A 21st-Century Antibiotic

As resistance to antibiotics has grown and the number of antibiotics that can be used to combat deadly infectious diseases has declined, the situation has been aggravated by big pharmaceutical companies largely abandoning this area of drug development. That’s because there are fewer drug companies after waves of mergers and consolidations, and because the potential rewards are lower. “The return on the investment is not as good as that found for a cholesterol-lowering agent or agents for cardiac problems or sexual impotency,” Levy says. “There’s more profit for drugs in those areas.”

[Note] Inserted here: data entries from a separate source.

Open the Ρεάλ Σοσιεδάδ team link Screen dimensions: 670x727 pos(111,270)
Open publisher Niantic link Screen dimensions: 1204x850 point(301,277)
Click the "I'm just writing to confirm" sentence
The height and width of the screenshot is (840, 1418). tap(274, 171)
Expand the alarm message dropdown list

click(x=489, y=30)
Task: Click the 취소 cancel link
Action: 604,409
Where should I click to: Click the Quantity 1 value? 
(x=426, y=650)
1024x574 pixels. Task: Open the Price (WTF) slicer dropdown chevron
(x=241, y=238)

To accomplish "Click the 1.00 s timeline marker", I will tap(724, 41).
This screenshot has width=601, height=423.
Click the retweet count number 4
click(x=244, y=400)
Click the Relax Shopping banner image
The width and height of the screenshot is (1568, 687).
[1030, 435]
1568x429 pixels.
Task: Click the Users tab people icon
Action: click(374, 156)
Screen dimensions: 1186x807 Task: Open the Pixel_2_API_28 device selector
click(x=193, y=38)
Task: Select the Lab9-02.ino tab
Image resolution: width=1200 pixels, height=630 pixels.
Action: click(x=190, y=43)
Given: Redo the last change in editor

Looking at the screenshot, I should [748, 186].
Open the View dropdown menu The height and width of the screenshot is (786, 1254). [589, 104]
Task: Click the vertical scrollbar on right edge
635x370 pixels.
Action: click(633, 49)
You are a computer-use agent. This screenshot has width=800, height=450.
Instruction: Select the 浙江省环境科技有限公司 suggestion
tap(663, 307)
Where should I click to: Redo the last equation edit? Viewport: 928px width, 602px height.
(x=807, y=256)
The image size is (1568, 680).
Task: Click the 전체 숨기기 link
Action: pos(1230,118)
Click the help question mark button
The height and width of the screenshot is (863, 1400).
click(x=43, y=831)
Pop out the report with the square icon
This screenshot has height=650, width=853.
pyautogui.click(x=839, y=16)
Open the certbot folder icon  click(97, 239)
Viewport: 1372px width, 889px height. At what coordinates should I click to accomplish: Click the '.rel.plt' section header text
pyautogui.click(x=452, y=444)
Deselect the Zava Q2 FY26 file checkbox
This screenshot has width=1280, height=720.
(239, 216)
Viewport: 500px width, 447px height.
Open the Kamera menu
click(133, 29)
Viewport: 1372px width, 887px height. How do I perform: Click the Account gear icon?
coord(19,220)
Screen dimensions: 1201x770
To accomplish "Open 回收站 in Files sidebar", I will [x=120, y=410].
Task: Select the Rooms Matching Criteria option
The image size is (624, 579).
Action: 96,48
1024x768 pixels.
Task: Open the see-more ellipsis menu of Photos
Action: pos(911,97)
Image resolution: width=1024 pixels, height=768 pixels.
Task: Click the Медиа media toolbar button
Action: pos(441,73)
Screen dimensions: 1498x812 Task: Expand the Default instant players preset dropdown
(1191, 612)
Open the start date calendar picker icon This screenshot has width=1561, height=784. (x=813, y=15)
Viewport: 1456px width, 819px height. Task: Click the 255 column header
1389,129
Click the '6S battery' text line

That leaves smaller start-ups carrying the load. One is Paratek, the company that Levy co-founded in 1996 with Walter Gilbert, a Nobel-prize winning professor at Harvard who co-founded Biogen. Paratek has licensed technologies developed by Levy’s lab at Tufts, and recently completed Phase 2 clinical trials for a promising new derivative of tetracycline, called PTK 0796. It can be taken orally or intravenously and is not affected by resistance to existing tetracyclines or other drug families. Now, having shown it is as good as the currently used drug, Zyvox, with no adverse effects, PTK 0796 is heading into final Phase 3 trials before it can be approved for clinical use.

“We’ve got a fabulous drug, and while in the old days there could be a line of pharmaceutical companies wanting to license it, with fewer large pharmaceutical companies in the antibiotic business, the line is shorter, but the need and interest are there,” Levy says.

He’s optimistic about PTK 0796 and other drugs in the Paratek pipeline, including an antibiotic that narrowly targets acne and enhances an anti-inflammatory property of tetracycline that has been mostly ignored.

With all that on his plate, you’d think Levy would have enough, but he’s got many other projects going on, mostly centered on understanding the basic science of antibiotic resistance. In his lab on the eighth floor of the M&V Building at 136 Harrison Ave., Levy has several research projects underway. One is working to better understand multiple drug resistance among various bacterial pathogens. Another seeks to use soil bacteria instead of chemicals to clean up the environment.

Even though he quotes a saying that’s making the rounds in infectious disease circles—“bad bugs, no drugs”—he’s not pessimistic. “If you use the drugs judiciously, and you create new drugs,” he says, “mankind can stay ahead of infectious disease agents.”